The Australian Pratincole is a long-legged, slim-bodied bird with an upright stance and elegant posture when perched. It is sandy-olive with very long, narrow, pointed black wings, and has a deep chestnut brown and black patch on its flanks. When breeding, the bill is bright red at the base and on the gape, the legs and feet are dark grey, brownish or dark red. When not breeding, the plumage is duller, the bill mostly black, with blackish spotting on the throat and smaller flank-marks. The Australian Pratincole is also known as the Pratincole, Arnhem Land Grouse, Australian Courser, Roadrunner, Nankeen Plover and the Swallow-plover.

Similar species: 

The Australian Pratincole is smaller and slimmer than the Oriental Pratincole, Glareola maldivarum.

Where does it live?

The Australian Pratincole is mainly found in the north and eastern inland of Australia, as well as on Lord Howe Island, Christmas Island, and in New Guinea, Borneo and Sulawesi.


The Australian Pratincole is most commonly found close to water, in open inland plains, sparsely wooded plains and tussock grasslands, usually in arid and semi-arid rainfall zones, and mainly in the lowlands. It is also found in areas of gibber (stony plains) and stony ground, and areas with sparse vegetation including claypans, stock-tanks, stock routes and airfields.

Seasonal movements: 

Australian Pratincoles are migratory within Australia. In spring and summer, they generally move to the southern parts of their range to breed, returning to northern parts in the winter. They fly at night.

What does it do?

The Australian Pratincole is insectivorous, feeding at dawn and in the evening on insects, spiders and centipedes. It has active salt-glands, which enable it to drink both fresh and saline water. It dashes after insects and small prey and often bobs its head.
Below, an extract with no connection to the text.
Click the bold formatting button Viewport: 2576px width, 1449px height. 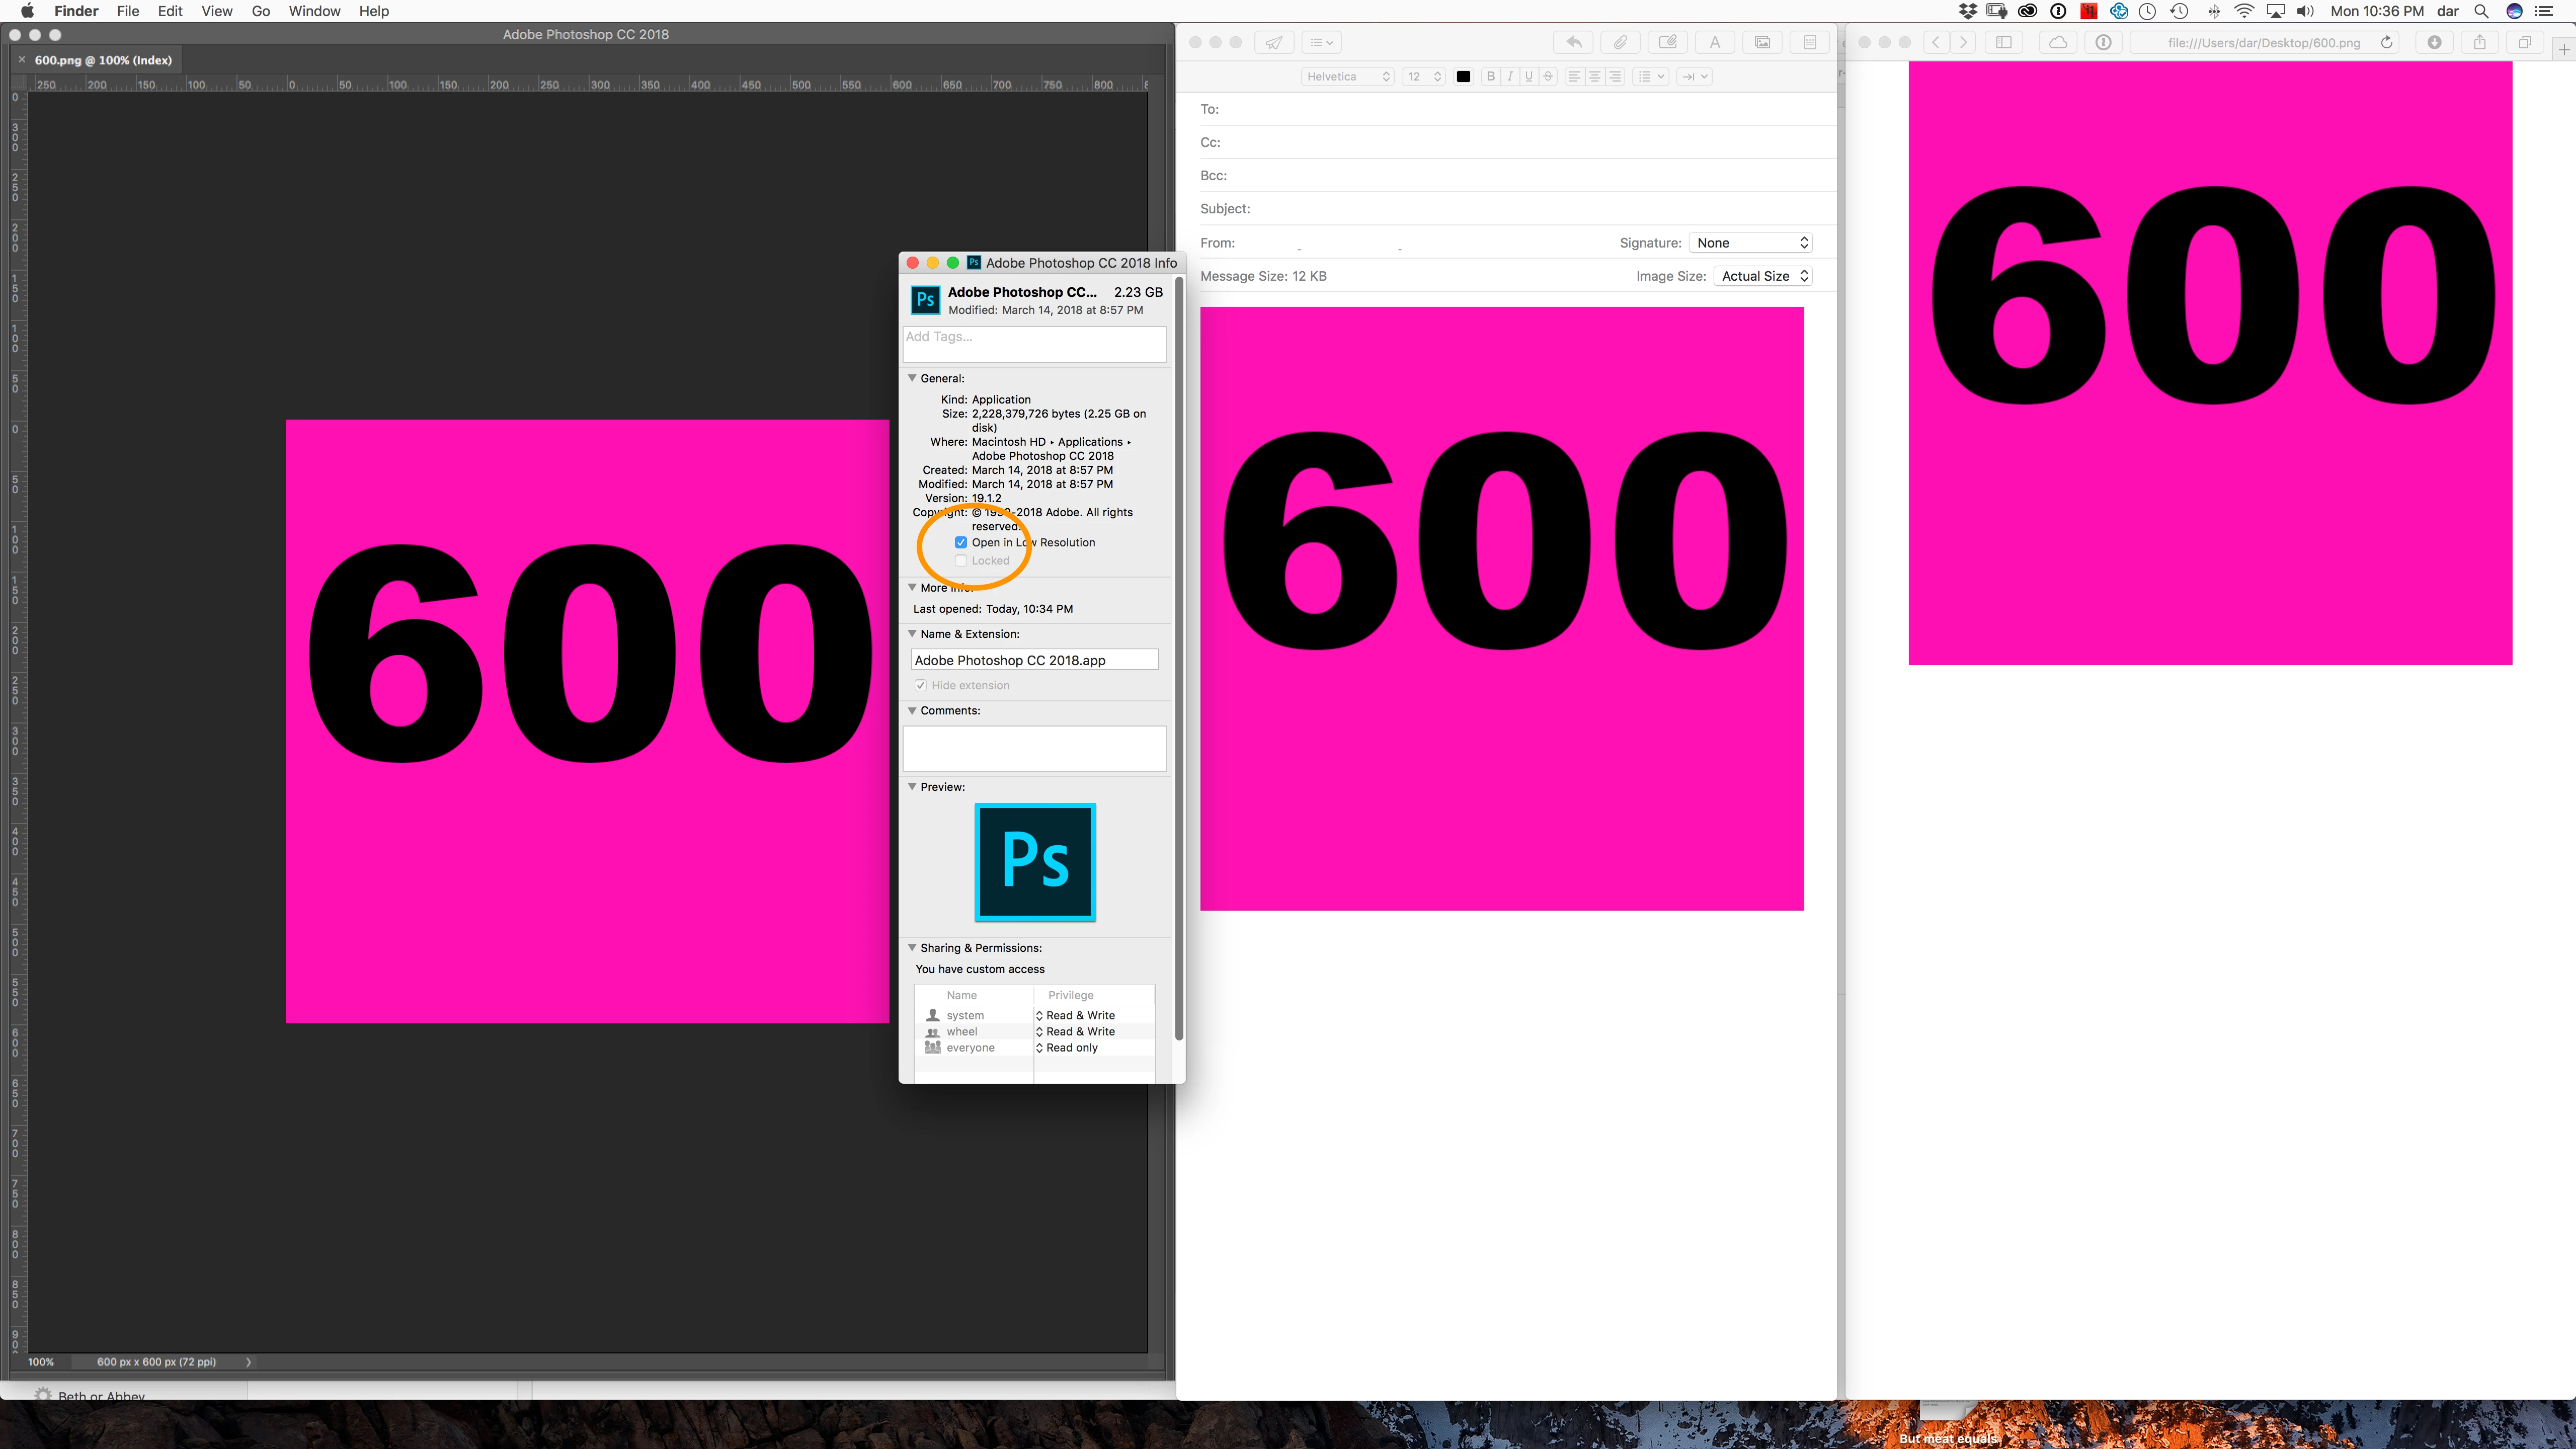(x=1491, y=76)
The Australian Pratincole can breed in any month after suitable rain. It is probably monogamous, and pair-bonds are maintained during breeding. Both sexes incubate the eggs and brood the young. The female lays the eggs on bare ground, sometimes choosing a small hollow in the ground, or scraping out a circle on stony ground. The nest is sometimes lined with small pebbles, dry vegetation or rabbit dung.